Adieu
As the name suggests, this will be my last work in Prose. The past few days were not the best ones in my life. The first mistake was entirely mine. Party Tricks, an article I would never have written if I was in a good mood, that was my first mistake. And the next one, it started yesterday.
A technical error. But the effects it had on me was more drastic than I could ever imagine. I tried to support someone. I tried to do something for that person. But, I had to face something worse in between all this. I first thought I had found a new friend. Later, I understood I was wrong. Still, I tried to be patient and stay calm. But, I lost it sometime. I should never have. It came at a high cost.
Prose. I surfed the internet for weeks to find a writing platform so that I could know if my talent was worth something. Weeks later, after many failed attempts, I found Prose. I was so happy. I wrote. I found new friends. I was filled with joy, only to lose it a few weeks later as it seems now, but I am happy, I found a place where I could be joyful. But no longer. At least not like this.

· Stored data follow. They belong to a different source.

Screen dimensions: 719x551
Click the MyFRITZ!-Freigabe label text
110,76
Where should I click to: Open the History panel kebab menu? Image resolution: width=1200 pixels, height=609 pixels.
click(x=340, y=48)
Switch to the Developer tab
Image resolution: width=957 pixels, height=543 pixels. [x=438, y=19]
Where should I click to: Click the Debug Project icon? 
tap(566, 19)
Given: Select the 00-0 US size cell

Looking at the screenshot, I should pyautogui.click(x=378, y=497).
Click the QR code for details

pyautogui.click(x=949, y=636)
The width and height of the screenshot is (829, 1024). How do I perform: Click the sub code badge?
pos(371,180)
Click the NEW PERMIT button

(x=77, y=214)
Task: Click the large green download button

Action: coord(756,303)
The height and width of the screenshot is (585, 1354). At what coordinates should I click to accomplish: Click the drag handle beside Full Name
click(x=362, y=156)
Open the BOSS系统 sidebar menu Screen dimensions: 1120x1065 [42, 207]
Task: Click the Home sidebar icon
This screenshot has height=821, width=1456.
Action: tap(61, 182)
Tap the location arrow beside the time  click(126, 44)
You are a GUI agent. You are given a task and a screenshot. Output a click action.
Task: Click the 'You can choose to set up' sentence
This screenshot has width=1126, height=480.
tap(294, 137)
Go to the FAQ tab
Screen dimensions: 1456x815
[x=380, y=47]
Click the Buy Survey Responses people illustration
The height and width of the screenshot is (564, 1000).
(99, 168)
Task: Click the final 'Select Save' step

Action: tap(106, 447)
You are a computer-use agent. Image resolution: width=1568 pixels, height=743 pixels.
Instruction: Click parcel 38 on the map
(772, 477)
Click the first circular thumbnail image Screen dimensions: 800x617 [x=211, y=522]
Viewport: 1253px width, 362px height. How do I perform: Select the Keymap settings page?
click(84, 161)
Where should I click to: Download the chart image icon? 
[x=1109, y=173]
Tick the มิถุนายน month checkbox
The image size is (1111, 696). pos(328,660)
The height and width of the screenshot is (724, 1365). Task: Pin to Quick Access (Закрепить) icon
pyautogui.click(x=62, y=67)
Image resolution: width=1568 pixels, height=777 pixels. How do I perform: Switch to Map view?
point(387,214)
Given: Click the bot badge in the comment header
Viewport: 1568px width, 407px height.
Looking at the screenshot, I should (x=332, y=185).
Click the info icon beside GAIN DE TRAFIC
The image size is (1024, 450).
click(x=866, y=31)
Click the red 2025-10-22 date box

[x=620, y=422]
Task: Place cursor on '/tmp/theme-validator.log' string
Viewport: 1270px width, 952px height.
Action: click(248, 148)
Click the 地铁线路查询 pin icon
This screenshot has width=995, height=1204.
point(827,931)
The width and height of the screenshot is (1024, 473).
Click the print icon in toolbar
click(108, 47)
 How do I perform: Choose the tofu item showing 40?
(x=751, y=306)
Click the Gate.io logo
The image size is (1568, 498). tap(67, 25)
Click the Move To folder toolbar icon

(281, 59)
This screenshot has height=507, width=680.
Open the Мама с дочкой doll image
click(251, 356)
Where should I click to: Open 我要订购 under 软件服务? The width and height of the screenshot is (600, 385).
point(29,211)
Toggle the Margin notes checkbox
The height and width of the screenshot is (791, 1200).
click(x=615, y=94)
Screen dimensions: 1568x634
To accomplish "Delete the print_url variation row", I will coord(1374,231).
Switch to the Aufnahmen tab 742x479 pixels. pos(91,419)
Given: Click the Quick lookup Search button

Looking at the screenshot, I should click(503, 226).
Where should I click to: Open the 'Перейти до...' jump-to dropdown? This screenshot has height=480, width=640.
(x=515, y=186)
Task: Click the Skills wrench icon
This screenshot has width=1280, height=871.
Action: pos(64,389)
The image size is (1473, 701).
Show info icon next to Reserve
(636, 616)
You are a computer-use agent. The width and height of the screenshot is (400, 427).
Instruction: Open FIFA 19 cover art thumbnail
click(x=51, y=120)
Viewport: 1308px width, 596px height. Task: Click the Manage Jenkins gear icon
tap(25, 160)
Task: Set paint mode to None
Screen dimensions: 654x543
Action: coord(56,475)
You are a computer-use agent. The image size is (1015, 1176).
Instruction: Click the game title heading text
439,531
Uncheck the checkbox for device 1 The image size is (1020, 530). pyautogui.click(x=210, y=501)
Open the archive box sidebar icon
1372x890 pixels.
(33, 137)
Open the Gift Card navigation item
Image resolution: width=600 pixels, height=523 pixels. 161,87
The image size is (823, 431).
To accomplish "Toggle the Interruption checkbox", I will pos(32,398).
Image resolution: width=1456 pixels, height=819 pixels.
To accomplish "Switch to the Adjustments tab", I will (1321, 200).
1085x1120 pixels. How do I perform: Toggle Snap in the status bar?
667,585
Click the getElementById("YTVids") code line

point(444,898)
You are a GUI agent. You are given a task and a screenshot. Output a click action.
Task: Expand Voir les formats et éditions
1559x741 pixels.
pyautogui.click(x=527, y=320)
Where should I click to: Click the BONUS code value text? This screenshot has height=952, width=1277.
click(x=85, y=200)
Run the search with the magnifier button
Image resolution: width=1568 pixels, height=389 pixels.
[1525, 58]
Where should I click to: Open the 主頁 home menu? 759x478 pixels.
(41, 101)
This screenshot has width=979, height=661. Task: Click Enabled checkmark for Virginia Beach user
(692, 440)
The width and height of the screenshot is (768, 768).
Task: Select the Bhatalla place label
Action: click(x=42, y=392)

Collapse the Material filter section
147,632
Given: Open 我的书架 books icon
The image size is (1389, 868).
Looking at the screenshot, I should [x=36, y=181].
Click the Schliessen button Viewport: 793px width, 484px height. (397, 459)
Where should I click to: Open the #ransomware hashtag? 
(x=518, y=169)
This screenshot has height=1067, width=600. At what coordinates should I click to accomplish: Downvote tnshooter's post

I thought about it. Finally, I I have reached a decision. I am deleting my profile. But I can’t leave Prose. It means too much for me. So I thought about creating a new account, start afresh. And that’s what I am going to do. So, this is an official goodbye. Some of us might not meet again, talk to each other anymore. But I tell you, you guys will always have a place in my mind. A treasured memory, safe with me, forever. Thank you for everything.